We are having a terrible time with French internet company SOSH. Nothing can be resolved via their chat room. Even if they do agree to fix things on a chat they never do. How do you complain about them? Is there a consumer complaints service in France ? Thanks for your help!


----------



## Clic Clac (Aug 15, 2011)

What contract do you have with them?
Are you tied-in?

* Looks like a cancellation fee of 50-100 if you are, but might still be worth it to avoid the hassle.






Résiliation Sosh : comment mettre fin à son abonnement internet ? | Choisir.com


Vous souhaitez résilier votre box Sosh et changer de fournisseur d’accès à internet ? À première vue, les démarches peuvent être décourageantes. En réalité, cela est à la fois simple et rapide quand on connaît les modalités de résiliation Sosh. On vous explique tout…




www.choisir.com


----------



## travertine (Aug 10, 2010)

Not sure about complaints to an authority that would intervene on your behalf but there is a consumer association (reviews, discussions etc) and a quick search for SOSH turned up complaints. Might be a start. Link below to the forum:









Le forum des consommateurs - UFC-Que Choisir


Venez contribuer au forum de la 1re association de consommateurs de France !



forum.quechoisir.org


----------



## andrewcinnes (22 d ago)

Clic Clac said:


> What contract do you have with them?
> Are you tied-in?


It’s a year long internet contract. The engineer never showed to connect it so we requested a cancellation. SOSH said they had cancelled the account but now we are getting letters from debt collectors for the bills. We also have no internet access to the account as we ‘cancelled’ it! their chat rooms accept the problem but no one ever fixes it and the bills keep coming. Kafkaesque!


----------



## rynd2it (Feb 2, 2010)

andrewcinnes said:


> It’s a year long internet contract. The engineer never showed to connect it so we requested a cancellation. SOSH said they had cancelled the account but now we are getting letters from debt collectors for the bills. We also have no internet access to the account as we ‘cancelled’ it! their chat rooms accept the problem but no one ever fixes it and the bills keep coming. Kafkaesque!

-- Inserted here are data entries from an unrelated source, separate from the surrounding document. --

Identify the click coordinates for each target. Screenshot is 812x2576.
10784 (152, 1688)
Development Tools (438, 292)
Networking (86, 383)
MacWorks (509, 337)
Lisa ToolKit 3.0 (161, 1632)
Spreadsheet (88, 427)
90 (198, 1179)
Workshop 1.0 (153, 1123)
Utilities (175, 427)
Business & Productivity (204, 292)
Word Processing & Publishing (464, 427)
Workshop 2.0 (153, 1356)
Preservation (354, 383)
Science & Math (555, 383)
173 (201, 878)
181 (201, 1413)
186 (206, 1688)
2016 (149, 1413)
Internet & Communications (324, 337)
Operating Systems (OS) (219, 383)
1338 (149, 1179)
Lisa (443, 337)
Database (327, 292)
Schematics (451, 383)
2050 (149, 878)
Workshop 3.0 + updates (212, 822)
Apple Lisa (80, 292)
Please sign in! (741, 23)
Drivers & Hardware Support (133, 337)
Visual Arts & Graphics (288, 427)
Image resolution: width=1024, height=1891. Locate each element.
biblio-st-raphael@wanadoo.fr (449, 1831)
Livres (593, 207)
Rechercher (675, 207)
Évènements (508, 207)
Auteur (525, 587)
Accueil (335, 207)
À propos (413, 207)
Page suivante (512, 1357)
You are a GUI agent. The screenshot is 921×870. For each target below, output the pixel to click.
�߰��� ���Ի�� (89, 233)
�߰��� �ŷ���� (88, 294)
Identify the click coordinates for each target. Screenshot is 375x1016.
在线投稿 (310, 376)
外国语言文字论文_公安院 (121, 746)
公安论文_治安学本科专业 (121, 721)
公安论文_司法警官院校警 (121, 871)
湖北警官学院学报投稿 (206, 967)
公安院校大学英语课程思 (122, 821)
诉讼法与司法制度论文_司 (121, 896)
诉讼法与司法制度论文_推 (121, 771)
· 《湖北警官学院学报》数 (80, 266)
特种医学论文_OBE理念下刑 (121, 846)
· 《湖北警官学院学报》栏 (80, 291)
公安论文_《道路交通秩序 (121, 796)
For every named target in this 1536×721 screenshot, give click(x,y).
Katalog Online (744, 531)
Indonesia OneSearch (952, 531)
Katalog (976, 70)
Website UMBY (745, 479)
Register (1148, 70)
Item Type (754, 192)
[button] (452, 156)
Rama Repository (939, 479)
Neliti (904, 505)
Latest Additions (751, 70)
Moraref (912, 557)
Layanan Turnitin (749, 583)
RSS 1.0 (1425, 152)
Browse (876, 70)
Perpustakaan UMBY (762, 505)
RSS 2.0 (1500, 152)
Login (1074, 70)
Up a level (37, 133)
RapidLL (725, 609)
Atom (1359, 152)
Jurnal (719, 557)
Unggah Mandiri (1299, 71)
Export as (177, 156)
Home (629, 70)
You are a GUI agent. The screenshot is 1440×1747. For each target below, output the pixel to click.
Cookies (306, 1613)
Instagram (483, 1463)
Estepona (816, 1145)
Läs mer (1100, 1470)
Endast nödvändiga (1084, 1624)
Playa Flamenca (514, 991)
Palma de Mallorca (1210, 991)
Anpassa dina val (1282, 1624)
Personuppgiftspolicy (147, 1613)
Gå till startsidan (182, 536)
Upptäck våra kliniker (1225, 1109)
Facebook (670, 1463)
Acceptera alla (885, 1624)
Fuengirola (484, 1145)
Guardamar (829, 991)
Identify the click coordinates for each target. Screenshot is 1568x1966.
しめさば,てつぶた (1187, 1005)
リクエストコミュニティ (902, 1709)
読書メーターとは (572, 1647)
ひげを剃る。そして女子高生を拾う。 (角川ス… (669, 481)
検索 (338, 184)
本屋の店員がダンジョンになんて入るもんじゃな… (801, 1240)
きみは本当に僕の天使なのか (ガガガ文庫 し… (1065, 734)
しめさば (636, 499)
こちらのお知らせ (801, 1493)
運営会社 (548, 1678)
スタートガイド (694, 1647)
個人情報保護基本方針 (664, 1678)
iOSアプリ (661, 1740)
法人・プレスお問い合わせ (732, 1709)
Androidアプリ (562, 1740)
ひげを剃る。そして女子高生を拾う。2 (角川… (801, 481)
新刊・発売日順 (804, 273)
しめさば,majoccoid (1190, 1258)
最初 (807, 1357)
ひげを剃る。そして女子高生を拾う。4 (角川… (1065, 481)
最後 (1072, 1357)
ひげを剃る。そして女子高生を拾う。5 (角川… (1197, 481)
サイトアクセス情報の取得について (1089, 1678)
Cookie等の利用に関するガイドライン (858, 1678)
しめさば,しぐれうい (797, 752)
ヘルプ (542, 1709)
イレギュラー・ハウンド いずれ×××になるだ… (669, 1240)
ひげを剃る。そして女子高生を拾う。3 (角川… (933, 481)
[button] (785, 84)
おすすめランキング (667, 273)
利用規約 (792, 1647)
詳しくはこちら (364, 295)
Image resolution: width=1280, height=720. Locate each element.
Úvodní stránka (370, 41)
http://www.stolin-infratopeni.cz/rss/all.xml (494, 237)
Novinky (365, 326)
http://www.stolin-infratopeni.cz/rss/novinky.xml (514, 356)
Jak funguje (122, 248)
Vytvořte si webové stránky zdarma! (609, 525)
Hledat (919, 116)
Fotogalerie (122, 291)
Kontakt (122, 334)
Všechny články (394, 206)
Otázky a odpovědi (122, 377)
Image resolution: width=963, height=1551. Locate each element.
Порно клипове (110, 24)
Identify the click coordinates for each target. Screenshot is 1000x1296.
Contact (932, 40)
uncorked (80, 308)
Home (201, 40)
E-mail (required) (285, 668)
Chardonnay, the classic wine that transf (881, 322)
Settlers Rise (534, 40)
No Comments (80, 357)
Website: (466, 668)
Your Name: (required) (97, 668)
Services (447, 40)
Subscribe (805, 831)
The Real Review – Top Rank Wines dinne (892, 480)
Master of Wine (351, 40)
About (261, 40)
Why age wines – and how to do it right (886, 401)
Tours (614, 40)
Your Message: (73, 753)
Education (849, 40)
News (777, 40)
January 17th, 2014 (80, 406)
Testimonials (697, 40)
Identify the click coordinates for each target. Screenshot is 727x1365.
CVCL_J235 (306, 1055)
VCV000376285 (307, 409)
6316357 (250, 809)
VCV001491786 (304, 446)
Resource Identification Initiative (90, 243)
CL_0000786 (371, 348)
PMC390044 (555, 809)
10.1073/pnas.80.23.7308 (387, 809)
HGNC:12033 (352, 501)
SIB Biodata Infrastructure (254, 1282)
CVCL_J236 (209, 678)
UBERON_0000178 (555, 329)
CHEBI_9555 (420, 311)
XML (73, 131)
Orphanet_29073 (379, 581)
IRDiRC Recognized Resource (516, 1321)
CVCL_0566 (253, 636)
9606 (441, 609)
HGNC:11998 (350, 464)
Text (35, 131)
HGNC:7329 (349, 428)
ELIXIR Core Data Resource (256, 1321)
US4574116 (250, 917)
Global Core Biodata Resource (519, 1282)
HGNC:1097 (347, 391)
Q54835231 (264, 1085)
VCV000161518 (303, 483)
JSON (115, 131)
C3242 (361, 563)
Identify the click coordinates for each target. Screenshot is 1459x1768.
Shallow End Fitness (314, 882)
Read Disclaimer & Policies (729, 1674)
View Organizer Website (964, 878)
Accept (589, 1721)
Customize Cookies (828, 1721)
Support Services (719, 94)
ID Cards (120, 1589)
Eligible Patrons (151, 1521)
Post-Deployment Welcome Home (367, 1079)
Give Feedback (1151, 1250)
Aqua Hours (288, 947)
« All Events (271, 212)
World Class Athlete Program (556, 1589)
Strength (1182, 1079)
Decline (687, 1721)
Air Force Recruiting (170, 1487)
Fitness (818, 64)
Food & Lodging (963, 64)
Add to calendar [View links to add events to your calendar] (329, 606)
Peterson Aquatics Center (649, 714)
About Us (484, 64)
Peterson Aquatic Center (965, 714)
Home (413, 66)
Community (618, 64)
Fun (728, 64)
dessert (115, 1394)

SOSH is part of Orange, have you tried calling the Orange English Helpline?


----------



## Lalla (May 12, 2021)

These days it's a good strategy to shame them on social media such as Twitter. It often gets the most prompt response. 😁


----------



## Befuddled (Jul 9, 2021)

Sosh can be a great no-frills deal and a money saver but people need to be aware. When something goes wrong it can be a nightmare. So far we've had no problems with it but always at the back of my mind there is the fear that when things go wrong it may well be unresolvable. Although it is a branch of Orange, any problem gets the runaround just as if you were with another company having an agreement to use Orange's infrastructure. You get bounced around between the two, both denying responsibility.


----------